Cloudera Data Platform support#

Use the Starburst Hive connector to query Cloudera Data Platform (CDP) version 7.1 or higher.

Note

The Cloudera Data Platform support requires a valid Starburst Enterprise license.

Requirements#

The Starburst Hive connector can query the Cloudera Data Platform (CDP), available as version 7.x. It also supports the predecessor Cloudera Distributed Hadoop (CDH) platform, available in versions 5.x and 6.x. Support and compatibility vary based on the version you use, and is detailed in the following table:

CDP/CDH and SEP compatibility matrix#

Cloudera version

356-e

350-e

345-e

338-e

CDP 7

Yes

Yes

Yes

Yes

CDH 6.x

Yes

Yes

Yes

Yes

CDH 5.13+

Yes

Yes

Yes

Yes

CDH 5.12 and lower

No

No

No

No

The following details apply for CDH 6.x users:

  • reading tables and data files created by CDH 6.x is supported

  • transactional table usage is not supported

  • CDH 6.x Hive cannot read ORC files created by SEP, due to the behavior of the included Hive version

  • using the included Apache Sentry is not supported

The following details apply for CDH 5.x users:

  • reading tables and data files created by CDH 5.x is supported

  • transactional table usage is not supported

Configuration#

  • Edit your catalog properties file using the Hive connector

  • Set the metastore to use thrift-cdp7 when using CDP 7, and thrift for older versions.

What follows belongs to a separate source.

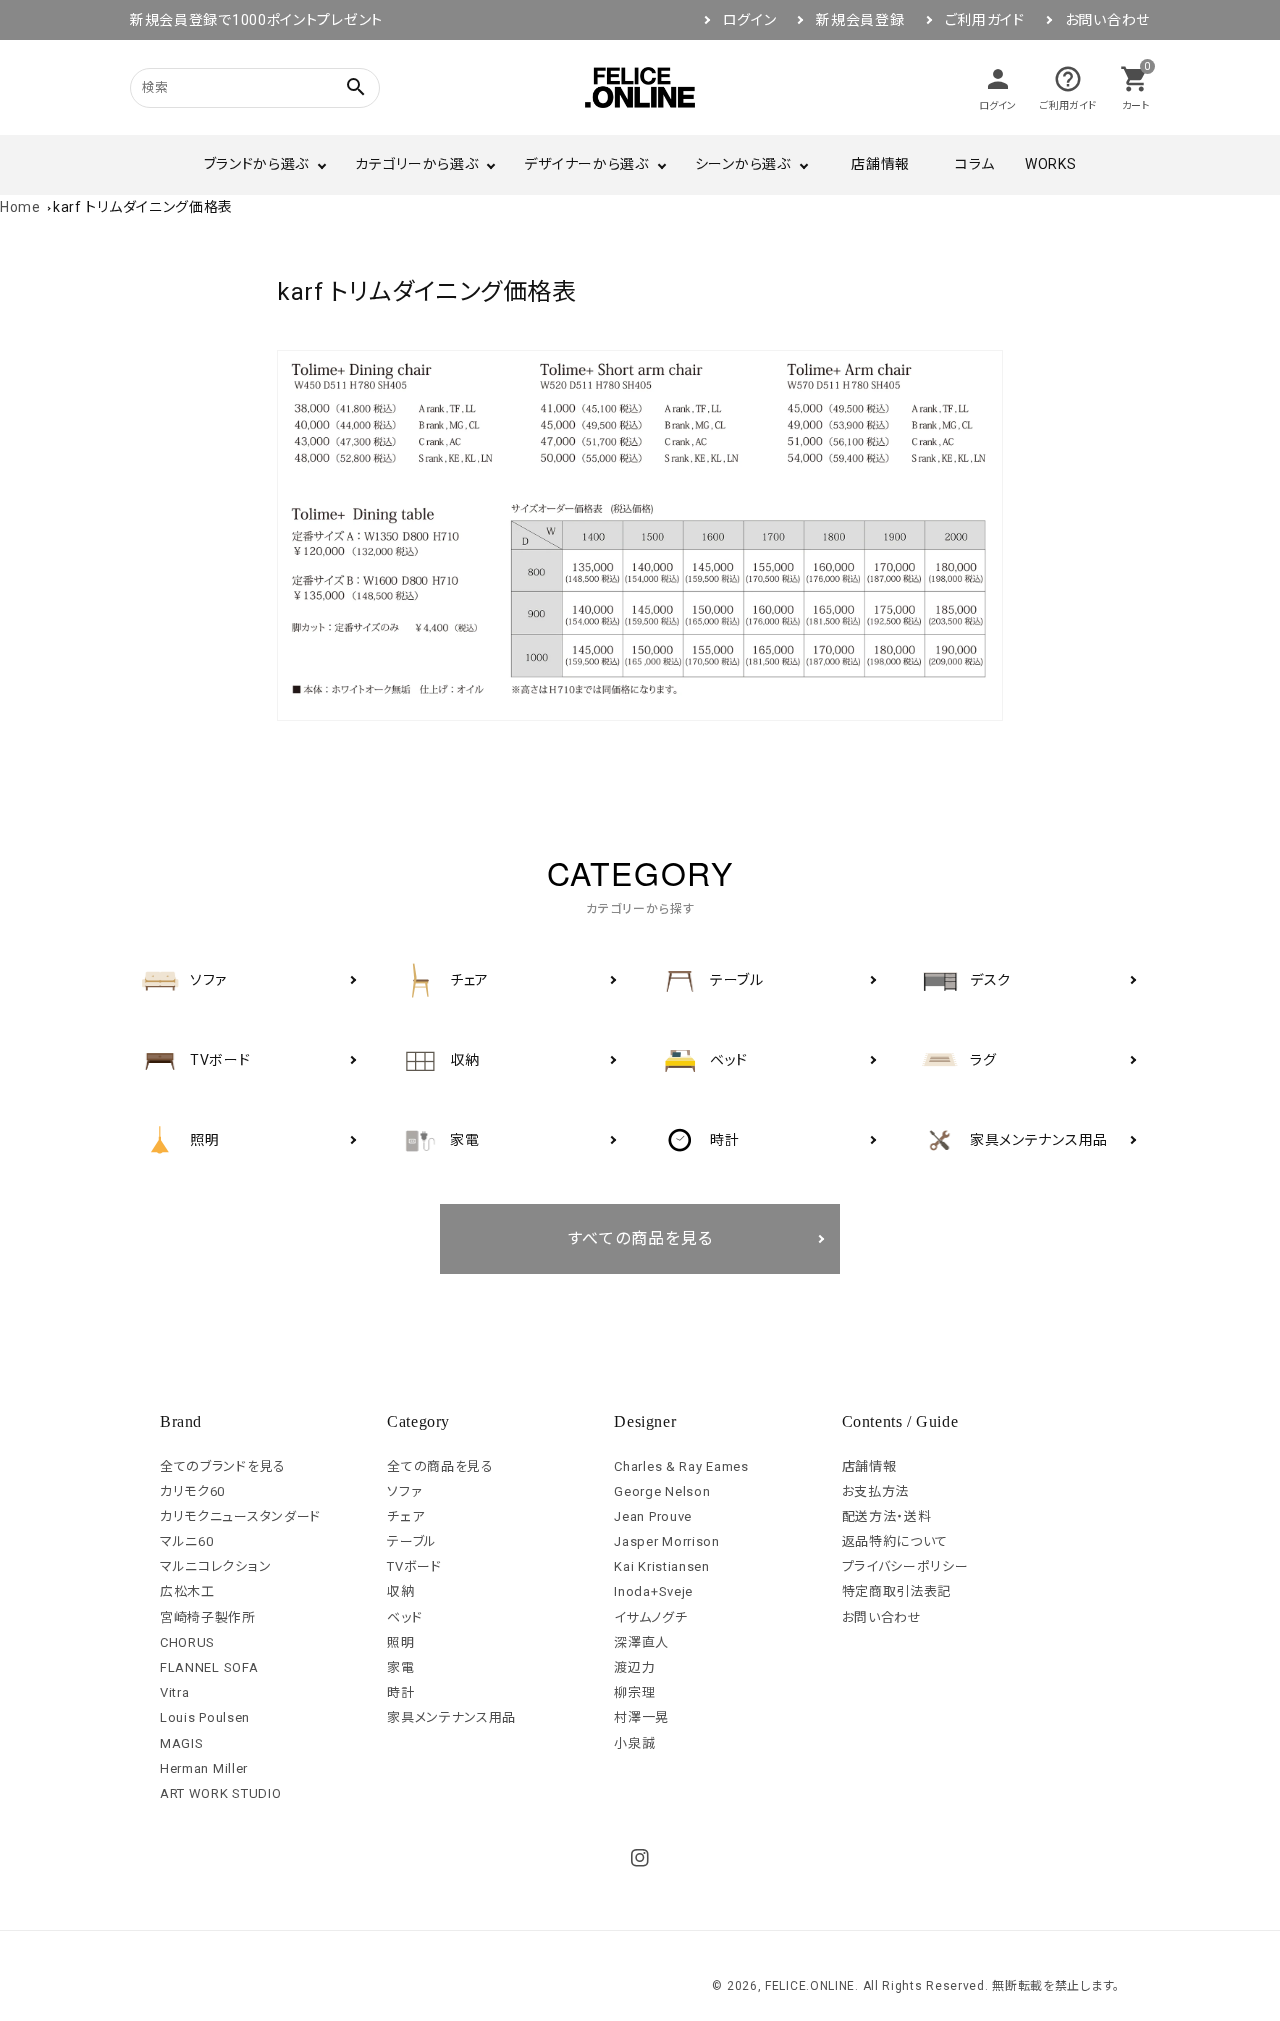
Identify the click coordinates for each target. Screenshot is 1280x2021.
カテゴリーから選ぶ (416, 164)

  • Configure the URI to point to your Hive metastore Thrift service

connector.name=hive
hive.metastore=thrift-cdp7
hive.metastore.uri=thrift://cdp-master:9083

SQL support#

Reading data#

CDP support includes read operations on the following tables:

  • compacted tables

  • bucketed tables

  • partitioned tables

  • unpartitioned tables

The following file formats can be read:

  • Avro

  • CSV

  • ORC ACID

  • Parquet

  • RCFile

Writing data#

Write operations, such as CREATE TABLE AS or CREATE VIEW and others, are generally supported.

Write operations, such as INSERT, DELETE and UPDATE, on ORC ACID tables are not supported.

Performance#

Hive metastore and statistics#

The CDP support includes the improved thrift-cdp7 Hive metastore support. It supports the metastore thrift communication protocol regarding table statistics management implemented by CDP.

This supports separate handling of a variety of statistics for SEP:

  • Column statistics

  • Partition statistics

  • Table statistics

All statistics handling, when using CDP, is performed by the Hive connector and the thrift-cdp7 Hive metastore, and is therefore identical to standard Hive connector usage.